You may see the following error message:
Stdout 2020/02/25 17:03:10 Started executing command: make-leader 2020/02/25 17:03:10 Requesting instance to be configured as leader 2020/02/25 17:03:10 Failed to promote leader: make-leader request failed: [500 Internal Server Error] Replication settings exist on this instance and Slave SQL Thread is turned off. Fix replication settings and try again.
In some situations, for example scaling to a larger database, the follower VM is always far behind the leader VM.

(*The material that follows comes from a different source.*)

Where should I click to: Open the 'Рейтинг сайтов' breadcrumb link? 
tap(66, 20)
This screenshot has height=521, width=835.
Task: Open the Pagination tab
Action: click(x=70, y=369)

Run the command "cf nozzle -no-filter | grep "origin:\”p.mysql\”” | grep seconds", and observe the following:
origin:"p.mysql" eventType:ValueMetric timestamp:1583179694657263273 deployment:"service-instance_#############" job:"mysql" index:"1f8491bb-b4e7-4654-aa21-c52c0a247d87" ip:"10.233.8.47" tags:<key:"source_id" value:"##################" > valueMetric:<name:"/p.mysql/follower/seconds_since_leader_heartbeat" value:173162 unit:"integer" >
Product Version: 2.6
From the value of "seconds_since_leader_heartbeat" you can see the follower is far behind the leader, this appears to be a lagging follower which caused by network issue.
One workaround in the short term would be to relax durability on the follower.
This can be done by running the following two queries on a follower:
mysql> SET GLOBAL sync_binlog = off; mysql> SET GLOBAL innodb_flush_log_at_trx_commit = 2;
This should improve the throughput on the follower and you would expect the “seconds_behind_leader” metric to either level off or start decreasing.